Bewegende Erinnerungen gewähren einmalige Einblicke in chinesisches
Denken und chinesische Kultur.
Ihre Eltern waren Schauspieler im Dienste der Armee und nie zu Hause. So
wuchs die kleine Zhao Jie, genannt Cui, in den frühen 60er-Jahren mit
ihrer Großmutter und den Nachbarn in einem engen Hof in unmittelbarer
Nachbarschaft zum Platz des Himmlischen Friedens auf. Das Zentrum des
Riesenreiches ist ihr Spielplatz, hier lernt sie Fahrrad fahren und
schwenkt Papierblumen für die Revolution.

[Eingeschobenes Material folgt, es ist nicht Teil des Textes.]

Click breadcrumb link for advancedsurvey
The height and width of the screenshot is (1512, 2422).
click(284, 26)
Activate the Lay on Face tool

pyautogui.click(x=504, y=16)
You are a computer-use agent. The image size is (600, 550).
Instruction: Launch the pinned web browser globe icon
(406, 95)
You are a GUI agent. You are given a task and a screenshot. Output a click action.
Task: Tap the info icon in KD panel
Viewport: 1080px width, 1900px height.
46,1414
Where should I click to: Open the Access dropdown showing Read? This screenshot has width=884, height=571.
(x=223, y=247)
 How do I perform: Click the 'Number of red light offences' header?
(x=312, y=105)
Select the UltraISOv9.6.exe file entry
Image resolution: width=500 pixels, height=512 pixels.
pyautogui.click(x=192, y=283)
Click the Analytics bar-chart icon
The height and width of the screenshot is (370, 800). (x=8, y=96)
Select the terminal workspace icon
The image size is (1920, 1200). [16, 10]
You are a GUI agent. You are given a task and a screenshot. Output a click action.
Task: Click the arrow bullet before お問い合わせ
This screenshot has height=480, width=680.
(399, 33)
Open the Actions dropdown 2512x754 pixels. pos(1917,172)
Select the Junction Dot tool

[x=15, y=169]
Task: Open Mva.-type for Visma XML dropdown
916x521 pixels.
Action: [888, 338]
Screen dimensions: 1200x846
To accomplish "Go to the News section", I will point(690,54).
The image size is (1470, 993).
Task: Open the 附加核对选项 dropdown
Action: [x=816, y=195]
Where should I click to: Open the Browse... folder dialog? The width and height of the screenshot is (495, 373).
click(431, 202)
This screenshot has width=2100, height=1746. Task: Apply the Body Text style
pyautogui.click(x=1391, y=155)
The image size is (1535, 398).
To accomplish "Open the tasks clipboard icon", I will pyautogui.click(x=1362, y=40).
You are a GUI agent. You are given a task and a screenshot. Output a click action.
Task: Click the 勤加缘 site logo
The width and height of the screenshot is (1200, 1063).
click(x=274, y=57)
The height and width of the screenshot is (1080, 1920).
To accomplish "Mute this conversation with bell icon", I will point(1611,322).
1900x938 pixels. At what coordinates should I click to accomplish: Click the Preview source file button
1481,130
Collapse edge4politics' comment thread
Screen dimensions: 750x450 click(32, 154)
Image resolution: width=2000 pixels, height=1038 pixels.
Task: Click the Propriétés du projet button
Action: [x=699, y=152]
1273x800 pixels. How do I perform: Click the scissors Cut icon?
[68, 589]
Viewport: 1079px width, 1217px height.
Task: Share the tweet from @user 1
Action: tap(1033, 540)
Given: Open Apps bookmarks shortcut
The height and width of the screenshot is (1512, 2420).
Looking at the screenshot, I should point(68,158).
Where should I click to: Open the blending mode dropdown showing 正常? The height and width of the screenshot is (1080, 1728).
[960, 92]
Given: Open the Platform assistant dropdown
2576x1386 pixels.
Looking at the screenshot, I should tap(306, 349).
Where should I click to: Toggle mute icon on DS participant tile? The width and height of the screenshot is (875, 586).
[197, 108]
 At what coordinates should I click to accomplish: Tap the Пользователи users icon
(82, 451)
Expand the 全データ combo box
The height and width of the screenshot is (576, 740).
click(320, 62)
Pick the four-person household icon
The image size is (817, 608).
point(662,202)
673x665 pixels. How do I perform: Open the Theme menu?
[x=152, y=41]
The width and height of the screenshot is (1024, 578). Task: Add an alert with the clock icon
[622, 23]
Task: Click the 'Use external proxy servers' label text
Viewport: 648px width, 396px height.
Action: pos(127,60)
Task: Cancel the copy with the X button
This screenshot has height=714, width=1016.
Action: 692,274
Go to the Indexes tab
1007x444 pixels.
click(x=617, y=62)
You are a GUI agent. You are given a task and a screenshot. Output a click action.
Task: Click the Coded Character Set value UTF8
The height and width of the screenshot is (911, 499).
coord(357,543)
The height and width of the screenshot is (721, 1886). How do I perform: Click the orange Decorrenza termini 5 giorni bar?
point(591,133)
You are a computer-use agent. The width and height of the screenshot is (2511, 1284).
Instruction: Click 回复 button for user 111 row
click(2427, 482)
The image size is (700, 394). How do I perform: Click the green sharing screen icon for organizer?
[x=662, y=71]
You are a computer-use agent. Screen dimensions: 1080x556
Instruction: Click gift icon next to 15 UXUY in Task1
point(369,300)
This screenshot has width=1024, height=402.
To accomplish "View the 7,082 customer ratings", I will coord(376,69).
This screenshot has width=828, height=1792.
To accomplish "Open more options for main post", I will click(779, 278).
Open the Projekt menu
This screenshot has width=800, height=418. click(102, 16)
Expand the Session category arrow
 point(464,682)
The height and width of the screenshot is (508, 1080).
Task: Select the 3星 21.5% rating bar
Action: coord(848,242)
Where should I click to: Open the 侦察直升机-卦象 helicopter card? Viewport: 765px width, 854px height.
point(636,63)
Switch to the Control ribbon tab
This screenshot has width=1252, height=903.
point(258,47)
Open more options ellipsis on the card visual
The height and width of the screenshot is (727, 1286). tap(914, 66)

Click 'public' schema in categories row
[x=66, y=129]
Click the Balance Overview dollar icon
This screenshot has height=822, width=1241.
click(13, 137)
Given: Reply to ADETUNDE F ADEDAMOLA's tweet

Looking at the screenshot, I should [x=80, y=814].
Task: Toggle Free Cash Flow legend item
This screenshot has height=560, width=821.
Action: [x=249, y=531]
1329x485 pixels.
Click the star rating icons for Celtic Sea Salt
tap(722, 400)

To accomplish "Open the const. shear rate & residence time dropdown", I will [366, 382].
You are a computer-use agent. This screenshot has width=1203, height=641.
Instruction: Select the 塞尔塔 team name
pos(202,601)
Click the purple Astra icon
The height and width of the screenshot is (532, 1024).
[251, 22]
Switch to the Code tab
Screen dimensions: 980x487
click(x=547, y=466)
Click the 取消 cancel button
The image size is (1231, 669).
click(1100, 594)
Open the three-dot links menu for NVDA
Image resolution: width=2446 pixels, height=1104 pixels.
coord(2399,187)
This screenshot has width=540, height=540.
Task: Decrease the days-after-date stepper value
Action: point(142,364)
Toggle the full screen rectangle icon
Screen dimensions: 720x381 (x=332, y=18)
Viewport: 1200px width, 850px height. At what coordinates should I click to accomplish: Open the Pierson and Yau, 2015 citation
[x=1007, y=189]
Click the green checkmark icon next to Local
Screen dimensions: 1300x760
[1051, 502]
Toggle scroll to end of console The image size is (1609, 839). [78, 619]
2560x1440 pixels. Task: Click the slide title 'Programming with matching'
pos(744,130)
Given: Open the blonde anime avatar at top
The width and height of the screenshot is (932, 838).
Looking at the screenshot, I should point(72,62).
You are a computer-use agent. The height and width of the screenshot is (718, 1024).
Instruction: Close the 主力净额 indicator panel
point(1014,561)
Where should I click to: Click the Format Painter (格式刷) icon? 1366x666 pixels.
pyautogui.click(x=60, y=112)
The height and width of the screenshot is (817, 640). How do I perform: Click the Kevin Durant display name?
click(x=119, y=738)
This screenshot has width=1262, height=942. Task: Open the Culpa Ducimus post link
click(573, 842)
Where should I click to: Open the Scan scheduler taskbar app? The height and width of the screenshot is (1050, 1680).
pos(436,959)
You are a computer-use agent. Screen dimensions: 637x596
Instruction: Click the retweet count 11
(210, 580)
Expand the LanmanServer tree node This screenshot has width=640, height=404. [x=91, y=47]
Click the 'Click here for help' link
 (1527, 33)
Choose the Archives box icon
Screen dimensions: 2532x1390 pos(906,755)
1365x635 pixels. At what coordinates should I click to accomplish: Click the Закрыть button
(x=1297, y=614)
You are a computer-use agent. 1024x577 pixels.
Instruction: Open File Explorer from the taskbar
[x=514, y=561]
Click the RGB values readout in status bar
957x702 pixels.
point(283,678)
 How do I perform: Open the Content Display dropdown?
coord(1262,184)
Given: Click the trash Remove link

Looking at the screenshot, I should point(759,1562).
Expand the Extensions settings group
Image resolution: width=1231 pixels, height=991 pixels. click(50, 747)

Mao wird für das Mädchen zur
unerreichbaren Vaterfigur, der sie wie Millionen andere Kinder ihrer
Generation gläubig folgt. Ihre Großmutter schenkt ihr die Liebe, Mao ein
Lebensideal. Mit neun Jahren trägt sie die ordensgeschmückte Uniform der
Rotgardisten. Mit dreizehn marschiert sie bis zum Zusammenbruch. Erst
als sie fern von daheim als Erntehelferin in einem armen Bauerdorf lebt,
wird ihr klar, dass sie ihre Kindheit einer Lüge geopfert hat.
Zhao Jies erstaunliche Erinnerungen eröffnen einen großartigen und nie
gesehenen persönlichen Blick in ein bis heute rätselhaftes Land. Zhao
Jies Lebensgeschichte ist ein Dokument des Optimismus und Lebensmutes.
Sie erzählt von der Befreiung aus der Unmündigkeit und von kindlicher
Liebe, Freundschaft und Kraft, die kein Staat brechen kann. (Blessing) zur Rezension
...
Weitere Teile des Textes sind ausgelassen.